Retrieval from this layer is a two-stage process. Deterministic facts like preferences are fetched by exact-key lookup. Episodic memories, the “what did we discuss about topic X” kind, are fetched through a tag-scoped similarity search, which is where a separate vector index becomes useful. I keep the vector index outside SQLite and join back by ID at query time, which keeps the storage and retrieval concerns cleanly separated.
The transient layer
The transient layer is smaller and simpler. A plain dictionary keyed by session identifier, with each session holding its own sub-dictionary of working memory, suffices for most single-process agents. Two invariants matter. Every session must have a well-defined end, so the layer can drop that session’s data. And no entry should ever live longer than its session. A session that never ends, or a session whose entries survive its end, is both a memory leak and a correctness bug.
The boundary between the layers
The subtle work happens at the boundary. When a session ends, some working memory is worth preserving and most is noise; when a conversation resumes, some durable memory is worth pre-loading into the transient layer and the rest should stay on disk until a specific query asks for it. I call the first a compaction pass and the second a hydration pass.
Compaction is the more interesting of the two. The naive version copies everything, which defeats the point of having two layers. The sophisticated version asks the agent itself to summarize the session into a small number of durable entries, possibly one per topic. A reasonable middle ground writes a single summary entry keyed by session and topic, plus any explicitly flagged durable facts the agent discovered during the turn. That second step is what rescues compaction from being pure summarization. A user stating a preference is a fact with global scope and should be stored as such, not buried inside a session summary.
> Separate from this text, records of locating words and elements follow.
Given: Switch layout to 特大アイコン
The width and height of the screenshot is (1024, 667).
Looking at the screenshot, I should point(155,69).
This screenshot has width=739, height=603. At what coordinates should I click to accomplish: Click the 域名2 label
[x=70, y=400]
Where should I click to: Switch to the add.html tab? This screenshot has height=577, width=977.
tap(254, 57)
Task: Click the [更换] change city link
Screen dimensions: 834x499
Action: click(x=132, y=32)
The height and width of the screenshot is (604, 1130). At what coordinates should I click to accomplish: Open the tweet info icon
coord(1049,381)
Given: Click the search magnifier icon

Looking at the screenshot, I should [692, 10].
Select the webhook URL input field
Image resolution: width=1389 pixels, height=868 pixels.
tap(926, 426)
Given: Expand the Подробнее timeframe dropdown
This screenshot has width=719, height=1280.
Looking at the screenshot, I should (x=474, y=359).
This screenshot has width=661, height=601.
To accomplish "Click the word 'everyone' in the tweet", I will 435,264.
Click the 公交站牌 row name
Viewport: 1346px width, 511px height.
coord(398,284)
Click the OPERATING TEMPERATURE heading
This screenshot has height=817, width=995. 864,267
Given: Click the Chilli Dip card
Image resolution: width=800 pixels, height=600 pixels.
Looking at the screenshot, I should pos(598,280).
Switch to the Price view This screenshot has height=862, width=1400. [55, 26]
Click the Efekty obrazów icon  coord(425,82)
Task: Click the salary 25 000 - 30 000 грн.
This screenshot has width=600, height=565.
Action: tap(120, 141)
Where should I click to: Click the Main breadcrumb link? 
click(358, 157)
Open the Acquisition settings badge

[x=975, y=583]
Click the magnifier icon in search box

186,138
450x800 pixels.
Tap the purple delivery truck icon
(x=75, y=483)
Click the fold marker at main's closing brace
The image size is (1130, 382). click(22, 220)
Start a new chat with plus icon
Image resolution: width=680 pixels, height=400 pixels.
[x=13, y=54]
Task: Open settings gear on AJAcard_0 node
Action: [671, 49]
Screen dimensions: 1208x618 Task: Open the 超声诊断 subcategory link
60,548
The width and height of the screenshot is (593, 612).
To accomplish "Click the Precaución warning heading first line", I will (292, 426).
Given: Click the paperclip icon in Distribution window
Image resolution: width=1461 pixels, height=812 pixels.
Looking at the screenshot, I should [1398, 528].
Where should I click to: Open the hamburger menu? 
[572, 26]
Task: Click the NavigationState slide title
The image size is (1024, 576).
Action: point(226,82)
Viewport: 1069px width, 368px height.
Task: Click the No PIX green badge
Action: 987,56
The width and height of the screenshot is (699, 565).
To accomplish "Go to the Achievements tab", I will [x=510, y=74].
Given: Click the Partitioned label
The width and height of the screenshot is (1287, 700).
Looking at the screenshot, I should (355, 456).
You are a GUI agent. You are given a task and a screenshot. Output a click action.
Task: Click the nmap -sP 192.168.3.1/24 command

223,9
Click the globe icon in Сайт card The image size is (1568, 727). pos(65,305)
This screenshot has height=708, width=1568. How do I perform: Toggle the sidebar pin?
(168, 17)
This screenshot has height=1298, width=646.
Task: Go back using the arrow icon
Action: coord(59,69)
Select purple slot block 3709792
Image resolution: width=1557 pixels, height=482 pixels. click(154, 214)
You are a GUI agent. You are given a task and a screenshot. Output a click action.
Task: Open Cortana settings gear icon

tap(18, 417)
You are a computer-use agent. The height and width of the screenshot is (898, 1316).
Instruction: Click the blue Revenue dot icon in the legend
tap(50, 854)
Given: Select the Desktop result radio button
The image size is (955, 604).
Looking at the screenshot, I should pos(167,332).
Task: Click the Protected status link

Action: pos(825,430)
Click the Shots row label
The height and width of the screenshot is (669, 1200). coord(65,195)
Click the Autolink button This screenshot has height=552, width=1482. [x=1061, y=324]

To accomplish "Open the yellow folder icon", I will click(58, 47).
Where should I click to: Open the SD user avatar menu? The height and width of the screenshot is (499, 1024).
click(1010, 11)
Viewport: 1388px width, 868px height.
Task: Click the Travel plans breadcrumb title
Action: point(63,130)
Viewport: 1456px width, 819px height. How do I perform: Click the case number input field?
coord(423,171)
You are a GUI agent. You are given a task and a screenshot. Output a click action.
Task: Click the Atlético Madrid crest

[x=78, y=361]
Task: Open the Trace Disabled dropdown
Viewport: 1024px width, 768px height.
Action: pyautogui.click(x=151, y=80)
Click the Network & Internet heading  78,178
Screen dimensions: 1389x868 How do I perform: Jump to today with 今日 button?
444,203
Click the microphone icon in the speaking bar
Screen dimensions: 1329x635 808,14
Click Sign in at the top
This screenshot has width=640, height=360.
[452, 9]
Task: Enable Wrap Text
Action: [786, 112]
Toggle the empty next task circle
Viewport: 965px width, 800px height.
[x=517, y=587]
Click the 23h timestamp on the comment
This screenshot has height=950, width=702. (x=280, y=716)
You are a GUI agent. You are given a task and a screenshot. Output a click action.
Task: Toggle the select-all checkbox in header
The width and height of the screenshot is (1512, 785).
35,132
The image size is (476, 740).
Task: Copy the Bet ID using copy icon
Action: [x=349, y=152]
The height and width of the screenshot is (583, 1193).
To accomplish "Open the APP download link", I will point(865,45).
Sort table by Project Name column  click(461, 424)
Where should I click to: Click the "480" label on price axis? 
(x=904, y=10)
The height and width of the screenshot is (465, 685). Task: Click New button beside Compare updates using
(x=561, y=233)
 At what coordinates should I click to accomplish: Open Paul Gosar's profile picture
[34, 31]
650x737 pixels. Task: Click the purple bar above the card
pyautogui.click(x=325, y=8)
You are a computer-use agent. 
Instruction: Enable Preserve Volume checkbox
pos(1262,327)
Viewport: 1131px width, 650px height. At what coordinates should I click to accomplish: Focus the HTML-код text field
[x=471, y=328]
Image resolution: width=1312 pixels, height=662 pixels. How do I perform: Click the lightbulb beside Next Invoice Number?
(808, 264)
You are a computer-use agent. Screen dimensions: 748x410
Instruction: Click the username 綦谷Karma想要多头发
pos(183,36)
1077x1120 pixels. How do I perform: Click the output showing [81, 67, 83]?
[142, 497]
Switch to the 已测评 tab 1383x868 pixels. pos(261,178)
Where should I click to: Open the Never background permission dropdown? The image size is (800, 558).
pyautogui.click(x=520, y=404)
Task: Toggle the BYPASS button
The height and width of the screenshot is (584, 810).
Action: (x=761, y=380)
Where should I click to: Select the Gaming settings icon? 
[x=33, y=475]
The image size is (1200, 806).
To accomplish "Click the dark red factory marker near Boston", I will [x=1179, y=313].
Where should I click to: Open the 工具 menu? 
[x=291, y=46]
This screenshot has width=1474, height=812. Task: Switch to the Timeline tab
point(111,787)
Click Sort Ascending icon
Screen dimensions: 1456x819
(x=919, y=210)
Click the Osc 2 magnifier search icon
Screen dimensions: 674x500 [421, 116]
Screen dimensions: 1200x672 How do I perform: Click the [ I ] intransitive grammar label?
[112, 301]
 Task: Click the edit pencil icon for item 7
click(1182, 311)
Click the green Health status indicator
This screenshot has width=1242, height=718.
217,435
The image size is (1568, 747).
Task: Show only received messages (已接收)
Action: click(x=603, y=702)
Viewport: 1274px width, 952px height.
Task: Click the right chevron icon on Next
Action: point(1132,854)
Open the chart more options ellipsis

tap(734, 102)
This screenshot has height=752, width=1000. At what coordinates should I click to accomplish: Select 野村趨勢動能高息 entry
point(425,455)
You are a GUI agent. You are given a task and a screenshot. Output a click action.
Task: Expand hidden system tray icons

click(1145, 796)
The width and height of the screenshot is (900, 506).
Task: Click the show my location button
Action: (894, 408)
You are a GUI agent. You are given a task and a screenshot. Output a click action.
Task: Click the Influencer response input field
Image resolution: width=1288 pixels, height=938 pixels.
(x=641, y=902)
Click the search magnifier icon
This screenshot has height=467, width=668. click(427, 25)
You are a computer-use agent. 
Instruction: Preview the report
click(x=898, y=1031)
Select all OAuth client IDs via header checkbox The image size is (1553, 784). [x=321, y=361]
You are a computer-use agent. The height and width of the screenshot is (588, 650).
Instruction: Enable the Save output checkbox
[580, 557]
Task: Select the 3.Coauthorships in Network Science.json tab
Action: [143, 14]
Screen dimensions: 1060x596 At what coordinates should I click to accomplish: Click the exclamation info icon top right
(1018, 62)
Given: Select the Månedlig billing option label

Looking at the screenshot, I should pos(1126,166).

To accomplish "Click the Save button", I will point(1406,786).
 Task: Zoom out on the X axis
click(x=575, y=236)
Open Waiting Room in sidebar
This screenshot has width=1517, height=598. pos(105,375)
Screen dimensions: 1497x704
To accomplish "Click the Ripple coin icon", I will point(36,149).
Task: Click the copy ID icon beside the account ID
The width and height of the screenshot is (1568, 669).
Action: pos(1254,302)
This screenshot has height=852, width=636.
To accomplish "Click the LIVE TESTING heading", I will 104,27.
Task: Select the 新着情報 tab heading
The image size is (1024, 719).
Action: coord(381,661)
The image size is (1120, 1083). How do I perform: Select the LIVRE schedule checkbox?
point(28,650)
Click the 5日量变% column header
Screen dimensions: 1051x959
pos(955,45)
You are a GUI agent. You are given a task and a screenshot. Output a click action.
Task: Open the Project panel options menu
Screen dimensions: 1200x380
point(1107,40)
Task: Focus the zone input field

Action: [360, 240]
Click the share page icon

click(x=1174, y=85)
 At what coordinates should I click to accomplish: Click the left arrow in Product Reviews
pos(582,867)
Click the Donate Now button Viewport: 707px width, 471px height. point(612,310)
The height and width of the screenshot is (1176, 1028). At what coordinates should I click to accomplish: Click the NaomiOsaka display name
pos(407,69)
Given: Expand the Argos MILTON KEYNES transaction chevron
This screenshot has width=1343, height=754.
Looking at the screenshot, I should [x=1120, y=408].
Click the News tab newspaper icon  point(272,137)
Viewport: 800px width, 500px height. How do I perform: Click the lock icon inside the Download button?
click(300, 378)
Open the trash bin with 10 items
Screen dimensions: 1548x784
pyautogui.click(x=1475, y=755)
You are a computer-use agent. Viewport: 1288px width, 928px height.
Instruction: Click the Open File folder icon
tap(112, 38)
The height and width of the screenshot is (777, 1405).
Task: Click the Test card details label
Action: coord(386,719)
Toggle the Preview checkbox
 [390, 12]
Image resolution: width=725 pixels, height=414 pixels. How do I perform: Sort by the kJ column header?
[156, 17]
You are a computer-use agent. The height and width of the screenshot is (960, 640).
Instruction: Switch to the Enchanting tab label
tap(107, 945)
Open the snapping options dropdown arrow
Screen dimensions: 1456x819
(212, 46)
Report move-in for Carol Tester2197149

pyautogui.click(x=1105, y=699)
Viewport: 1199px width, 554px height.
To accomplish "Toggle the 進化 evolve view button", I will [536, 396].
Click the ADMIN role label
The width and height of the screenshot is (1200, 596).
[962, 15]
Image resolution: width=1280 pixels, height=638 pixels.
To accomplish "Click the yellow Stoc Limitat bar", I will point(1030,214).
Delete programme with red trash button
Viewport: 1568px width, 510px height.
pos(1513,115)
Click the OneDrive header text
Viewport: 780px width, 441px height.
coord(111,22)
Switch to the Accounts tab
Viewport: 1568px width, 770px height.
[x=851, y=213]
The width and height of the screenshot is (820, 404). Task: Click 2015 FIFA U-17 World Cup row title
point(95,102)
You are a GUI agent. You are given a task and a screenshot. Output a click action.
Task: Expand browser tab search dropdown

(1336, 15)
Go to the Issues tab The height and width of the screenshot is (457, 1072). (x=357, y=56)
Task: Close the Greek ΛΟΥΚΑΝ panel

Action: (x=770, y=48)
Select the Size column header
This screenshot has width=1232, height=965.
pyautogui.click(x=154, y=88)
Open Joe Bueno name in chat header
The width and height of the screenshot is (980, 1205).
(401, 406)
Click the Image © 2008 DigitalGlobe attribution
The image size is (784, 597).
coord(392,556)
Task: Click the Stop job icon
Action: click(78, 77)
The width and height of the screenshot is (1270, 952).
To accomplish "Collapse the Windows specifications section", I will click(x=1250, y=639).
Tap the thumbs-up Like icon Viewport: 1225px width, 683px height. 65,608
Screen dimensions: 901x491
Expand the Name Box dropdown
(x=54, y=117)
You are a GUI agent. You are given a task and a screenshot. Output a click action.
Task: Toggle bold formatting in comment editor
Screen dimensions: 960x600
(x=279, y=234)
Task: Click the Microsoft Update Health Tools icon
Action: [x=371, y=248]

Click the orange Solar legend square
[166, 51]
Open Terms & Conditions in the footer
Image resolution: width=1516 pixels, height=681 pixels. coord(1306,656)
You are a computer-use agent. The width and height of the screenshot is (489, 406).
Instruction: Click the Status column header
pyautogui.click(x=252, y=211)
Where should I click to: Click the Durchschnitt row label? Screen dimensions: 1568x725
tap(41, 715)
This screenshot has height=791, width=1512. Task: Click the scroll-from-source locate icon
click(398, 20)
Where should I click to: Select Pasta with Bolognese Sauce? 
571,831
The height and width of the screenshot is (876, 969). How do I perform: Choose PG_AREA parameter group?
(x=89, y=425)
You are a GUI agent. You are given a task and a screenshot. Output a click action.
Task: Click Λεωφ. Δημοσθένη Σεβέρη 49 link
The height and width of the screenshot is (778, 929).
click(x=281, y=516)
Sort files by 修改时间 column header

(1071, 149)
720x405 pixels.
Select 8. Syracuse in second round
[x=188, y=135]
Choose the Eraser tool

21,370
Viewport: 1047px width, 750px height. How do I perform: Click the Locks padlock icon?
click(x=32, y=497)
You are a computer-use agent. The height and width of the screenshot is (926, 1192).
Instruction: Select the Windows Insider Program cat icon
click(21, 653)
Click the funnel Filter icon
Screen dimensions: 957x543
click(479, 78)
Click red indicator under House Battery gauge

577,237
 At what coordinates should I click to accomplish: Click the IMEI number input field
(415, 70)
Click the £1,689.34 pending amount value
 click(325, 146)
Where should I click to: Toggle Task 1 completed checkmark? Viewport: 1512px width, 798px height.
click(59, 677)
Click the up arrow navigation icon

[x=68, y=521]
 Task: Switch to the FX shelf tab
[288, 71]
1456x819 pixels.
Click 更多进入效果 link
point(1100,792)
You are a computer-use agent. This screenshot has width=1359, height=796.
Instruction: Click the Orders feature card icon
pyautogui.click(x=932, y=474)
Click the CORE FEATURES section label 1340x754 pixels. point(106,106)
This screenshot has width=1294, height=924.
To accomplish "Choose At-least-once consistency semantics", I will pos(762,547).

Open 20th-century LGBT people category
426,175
Hydration is the easier side, and the thing to avoid is over-hydration. Pulling the top handful of persistent entries tagged with the current topic, bounded by a small fixed count, is almost always enough. The rest of the persistent store stays on disk until a retrieval query goes looking for it.
A session, from start to finish
Putting the layers together, a single session flows like this. On start, the persistent layer is queried for entries tagged with the incoming topic or user; the top few are loaded into the transient layer for fast access during the turn. During reasoning, reads go first to the transient layer and fall back to the persistent store on miss, which keeps steady-state latency in RAM territory. Writes default to transient; writes explicitly flagged durable go to both layers, with the persistent write happening as a background commit at the turn boundary. On session end, the compaction pass produces the small set of durable entries worth keeping, and the transient layer’s session bucket is dropped.
The whole thing feels, from the agent’s perspective, like a single store with the right latency and the right durability for each entry. From the implementer’s perspective, it is two stores with a disciplined contract at the boundary.
What stays open
A few problems are not cleanly solved by this sketch. Concurrent sessions for the same user need a conflict resolution policy, and last-write-wins is simple but usually wrong. The persistent store grows monotonically, and some form of archival policy is eventually necessary, but “what is safe to archive” is another prediction problem. Cross-agent sharing, where multiple agents read from the same user’s memory, needs a broker layer that the namespace schema cannot by itself provide.
None of these is fatal, and all of them are specific enough that the shape of a solution is visible even if the solution itself is not.
If you are sketching a memory subsystem, start from the four request patterns this post opens with. Make sure the design can answer each of them without violating the one it was not designed for. That is the test I keep coming back to, and it has yet to let me down.